» **Task requirements**
Would you output the entries below only from the line containing "This screenshot has width=640, height=480." through the line containing "Select Thomas's 2017", exactly as they stand and with both ends included?

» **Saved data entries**
============
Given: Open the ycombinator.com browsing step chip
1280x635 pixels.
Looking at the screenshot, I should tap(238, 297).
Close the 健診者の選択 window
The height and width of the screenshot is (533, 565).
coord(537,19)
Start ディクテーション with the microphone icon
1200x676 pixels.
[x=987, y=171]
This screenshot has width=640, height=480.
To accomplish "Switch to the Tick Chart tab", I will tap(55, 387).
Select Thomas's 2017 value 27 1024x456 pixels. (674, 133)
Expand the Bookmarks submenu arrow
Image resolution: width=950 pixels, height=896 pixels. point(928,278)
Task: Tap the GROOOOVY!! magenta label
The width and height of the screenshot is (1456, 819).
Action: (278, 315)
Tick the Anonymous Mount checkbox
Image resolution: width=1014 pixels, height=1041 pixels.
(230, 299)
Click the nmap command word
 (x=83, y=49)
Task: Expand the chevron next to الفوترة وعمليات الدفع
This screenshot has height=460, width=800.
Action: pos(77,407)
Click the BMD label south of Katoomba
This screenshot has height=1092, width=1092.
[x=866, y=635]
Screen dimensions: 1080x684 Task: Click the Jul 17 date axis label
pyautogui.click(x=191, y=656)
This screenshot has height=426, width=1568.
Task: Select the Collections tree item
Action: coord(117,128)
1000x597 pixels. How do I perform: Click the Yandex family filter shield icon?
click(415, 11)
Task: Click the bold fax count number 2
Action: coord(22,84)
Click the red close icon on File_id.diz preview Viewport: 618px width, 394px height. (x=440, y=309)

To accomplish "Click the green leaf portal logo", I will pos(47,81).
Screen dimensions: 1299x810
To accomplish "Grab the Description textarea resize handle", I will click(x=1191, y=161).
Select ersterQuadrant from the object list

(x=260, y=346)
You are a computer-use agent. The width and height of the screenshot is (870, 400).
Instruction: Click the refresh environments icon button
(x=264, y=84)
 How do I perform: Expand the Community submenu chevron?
============
» **Result**
This screenshot has width=640, height=480.
To accomplish "Switch to the Tick Chart tab", I will tap(55, 387).
Select Thomas's 2017 value 27 1024x456 pixels. (674, 133)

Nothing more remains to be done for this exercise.